What is Heron's formula?

Heron's formula computes the area S of a triangle from its three side lengths a, b, c alone. Using the semiperimeter s = (a+b+c)/2, the area is S = sqrt(s(s-a)(s-b)(s-c)). It is widely used in surveying and computer graphics because it requires no coordinate or angle information.

What are the main proof methods for Heron's formula?

Two representative proofs are: (1) An algebraic proof using the law of cosines, starting from S = ah/2 and h = b sin C, then eliminating cos C and factoring. (2) A visual proof using the incircle (Nelsen, 2001), combining S = rs with the tangent identity tan alpha tan beta + tan beta tan gamma + tan gamma tan alpha = 1, where each step is illustrated with diagrams.

Who discovered Heron's formula?

The formula was published by Heron of Alexandria, a 1st-century mathematician, in his work 'Metrica.' However, it has been suggested that Archimedes may have known the formula earlier.

Heron's Formula

Area of a Triangle from Its Three Sides

Introduction

Let $a, b, c$ denote the side lengths of a triangle $ABC$ opposite to vertices $A, B, C$ respectively. Define the semiperimeter $s$ as

$$s = \frac{a+b+c}{2} \tag{1}$$

Then the area $S$ of triangle $ABC$ is given by

Heron's Formula

$$S = \sqrt{s(s-a)(s-b)(s-c)} \tag{2}$$

This formula computes the area from the three side lengths alone, making it extremely useful when coordinates or angles are unknown. It was presented by Heron of Alexandria in his work Metrica in the 1st century AD.

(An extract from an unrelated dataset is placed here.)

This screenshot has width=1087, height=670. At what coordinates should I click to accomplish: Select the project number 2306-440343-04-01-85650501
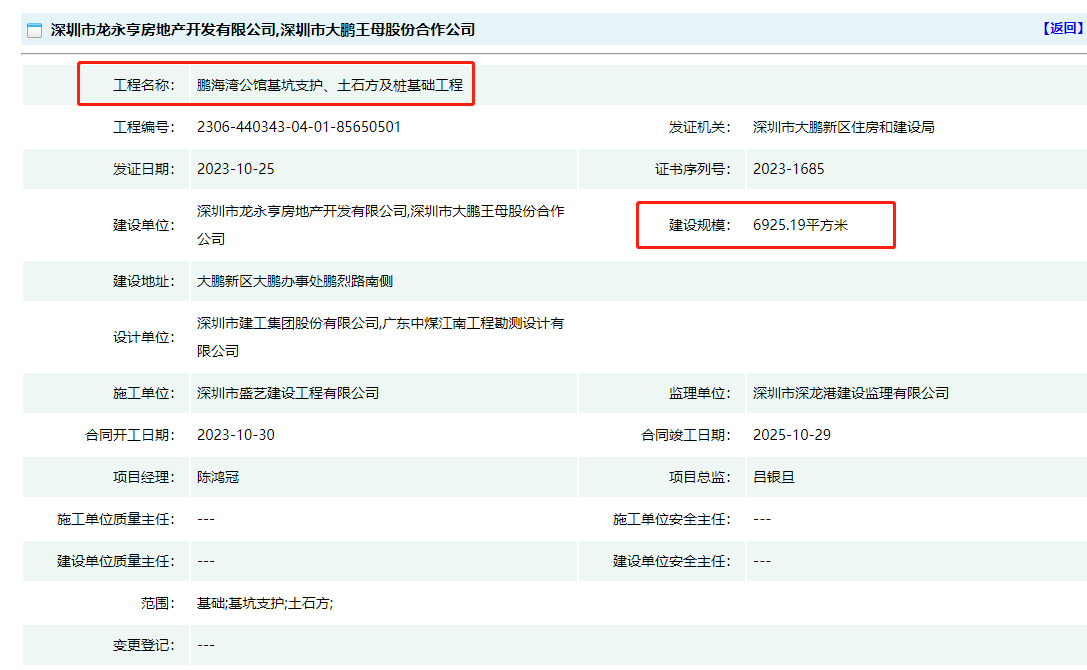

Triangle ABC — Figure 1: A triangle with side lengths $a, b, c$ and area $S$

Proof 1: Algebraic Proof Using the Law of Cosines

Drop a perpendicular of length $h$ from $A$ to side $BC$ (Figure 2). Since the area of a triangle equals base times height divided by 2,

Triangle ABC with altitude h — Figure 2: The altitude $h$ from $A$ to side $BC$

we can write

$$S = \frac{ah}{2} \tag{3}$$

The altitude $h$ can be expressed using the angle $C$:

\begin{align} h &= b \sin C \tag{4} \\ &= b \sqrt{1 - \cos^2 C} \tag{5} \\ &= b \sqrt{(1+\cos C)(1-\cos C)} \tag{6} \end{align}

where we used $\sin C > 0$ since $0 < C < \pi$. The law of cosines gives

$$c^2 = a^2 + b^2 - 2ab\cos C \tag{7}$$

so that

$$\cos C = \frac{a^2 + b^2 - c^2}{2ab} \tag{8}$$

Substituting (8) into (6),

\begin{align} h &= b \sqrt{\left(1 + \frac{a^2+b^2-c^2}{2ab}\right)\left(1 - \frac{a^2+b^2-c^2}{2ab}\right)} \\ &= b \sqrt{\frac{a^2+2ab+b^2-c^2}{2ab} \cdot \frac{-(a^2-2ab+b^2-c^2)}{2ab}} \\ &= \frac{1}{2a}\sqrt{-\{(a+b)^2-c^2\}\{(a-b)^2-c^2\}} \tag{9} \end{align}

Substituting (9) into (3),

\begin{align} S &= \frac{a}{2} \cdot \frac{1}{2a}\sqrt{-\{(a+b)^2-c^2\}\{(a-b)^2-c^2\}} \\ &= \frac{1}{4}\sqrt{-\{(a+b)+c\}\{(a+b)-c\}\{(a-b)+c\}\{(a-b)-c\}} \\ &= \frac{1}{4}\sqrt{(a+b+c)(-a+b+c)(a-b+c)(a+b-c)} \tag{10} \end{align}

In the last step we reordered the factors and absorbed the minus sign into $(a-b-c)$. Using $s = (a+b+c)/2$ from (1),

\begin{align} S &= \frac{1}{4}\sqrt{2s \cdot 2(s-a) \cdot 2(s-b) \cdot 2(s-c)} \\ &= \frac{1}{4}\sqrt{16\,s(s-a)(s-b)(s-c)} \\ &= \sqrt{s(s-a)(s-b)(s-c)} \tag{11} \end{align}

This is Heron's formula (2). $\blacksquare$

Proof 2: Visual Proof Using the Incircle

The following elegant proof, due to R. B. Nelsen (2001), illustrates each step with diagrams. It derives Heron's formula via two lemmas.

Lemma 1: $S = rs$

Let $I$ be the center and $r$ the radius of the incircle of the triangle (Figure 3). The angle bisectors from each vertex pass through $I$. Dropping perpendiculars from $I$ to each side partitions the triangle into six right triangles (Figure 4).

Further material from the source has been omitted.